RDD identifies causal effects by comparing outcomes for units near the treatment threshold.
Near the cutoff, treatment assignment is effectively random, creating a natural experiment.

Suppose treatment T_i = 1 if a running variable X_i exceeds a cutoff c:


T_i = 1 if X_i ≥ c
T_i = 0 if X_i < c

The treatment effect (τ) is estimated as the jump or discontinuity in the expected outcome at the cutoff:


τ = E[Y_i | X_i = c⁺] - E[Y_i | X_i = c⁻]
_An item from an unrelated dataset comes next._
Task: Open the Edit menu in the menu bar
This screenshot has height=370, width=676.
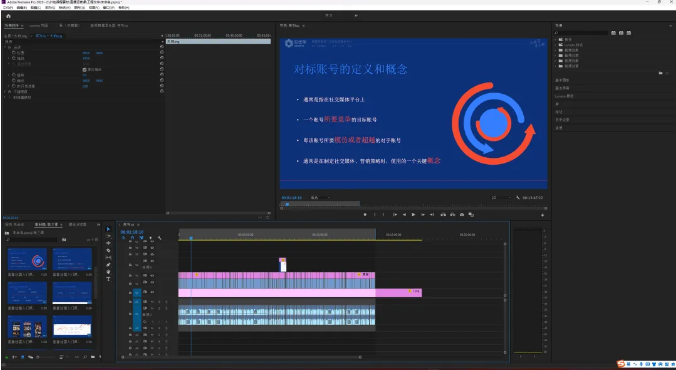Action: click(x=22, y=7)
This difference reflects the local average treatment effect (LATE) — the causal effect for units close to the threshold.


2. Example Scenario

A company awards sales bonuses to employees whose quarterly score exceeds 85.
To test whether bonuses improve future sales, analysts compare employees just above (86–87) and just below (83–84) the cutoff.
Because these employees are nearly identical, any jump in performance at 85 can be attributed to the bonus policy itself.


3. Types of RDD

  • Sharp RDD:
    Treatment assignment changes strictly at the cutoff (e.g., bonus given only if score ≥ 85).

  • Fuzzy RDD:
    Probability of treatment jumps at the cutoff but not perfectly (e.g., some exceptions).
    Here, the cutoff serves as an instrumental variable for treatment.
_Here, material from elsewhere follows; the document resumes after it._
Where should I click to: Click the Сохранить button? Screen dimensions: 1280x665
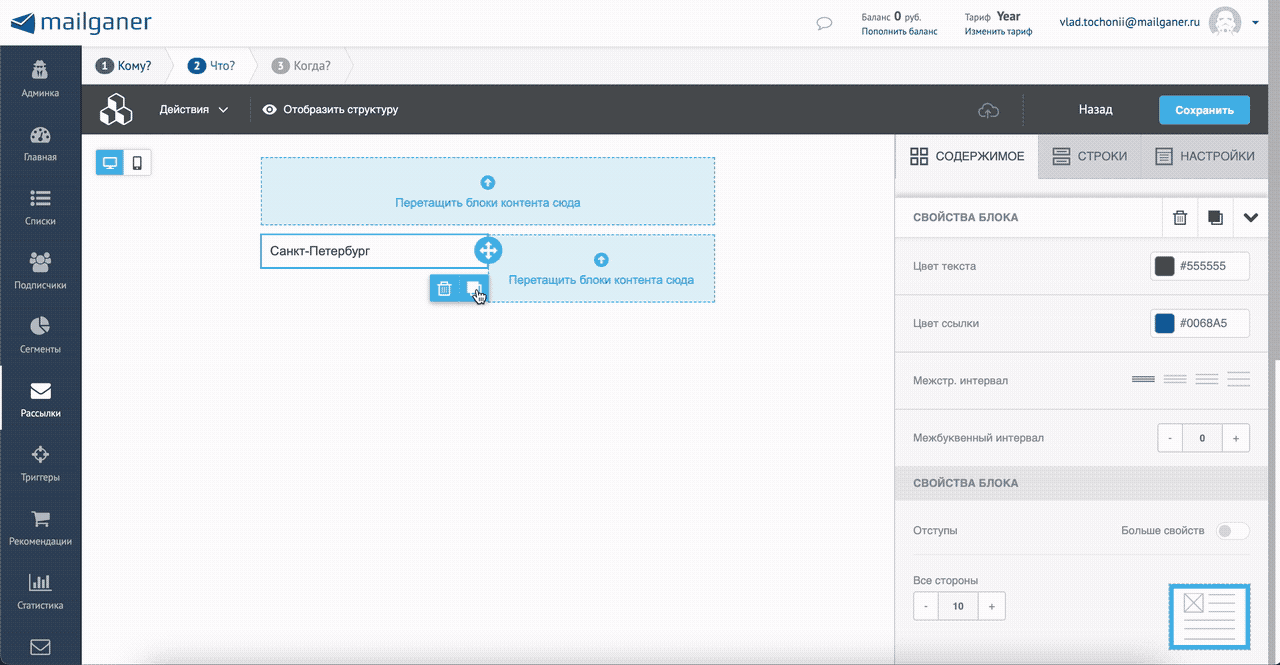1204,110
4. Estimation and Visualization

RDD is typically estimated using local linear regression, fitting separate lines on either side of the cutoff:


Y_i = α + βX_i + τD_i + ε_i

Analysts plot the running variable (X) versus the outcome (Y) to visualize the discontinuity.
Choosing the bandwidth (how close to the cutoff to include data) is crucial for balancing bias and precision.

Common tools:

  • R: rdrobust, rddtools
  • Python: statsmodels, rdd

5. Key Assumptions

  1. Continuity of Potential Outcomes:
    Other factors influencing outcomes change smoothly around the cutoff.

  2. No Manipulation:
    Units should not precisely control the running variable to cross the threshold (e.g., no “gaming” scores).
    Use McCrary tests to detect manipulation.

  3. Local Validity:
    The estimated effect applies only near the cutoff — not across the entire range.


6. Strengths and Limitations

Strengths:

  • Delivers credible causal estimates without full randomization.
  • Intuitive visual interpretation.
  • Effective for rule-based policies and incentive evaluations.

Limitations:

  • Estimates only local effects near the threshold.
  • Needs dense data around the cutoff.
  • Sensitive to bandwidth choice and manipulation risks.

7. Applications in Business Analytics

  • Sales & HR: Assessing thresholds for bonuses or promotions.
  • Marketing & Finance: Evaluating effects of credit-score cutoffs on approvals or repayments.
  • Policy & Operations: Analyzing eligibility-based tax or subsidy programs.
  • Education Analytics: Estimating the effect of score-based scholarships or admissions.

RDD’s interpretability makes it a practical tool that bridges experimental rigor and real-world constraints.


Tips for Application

  • When to apply:

    • When treatment is determined by a continuous score or rule-based threshold.
    • In settings where randomization is impossible but eligibility rules exist.
  • Interview Tip:

    • Explain sharp vs. fuzzy RDD clearly and emphasize local randomization near the cutoff.
    • Mention diagnostic tools (e.g., McCrary test, visual checks).
    • Highlight that RDD estimates are local causal effects — precise yet context-limited.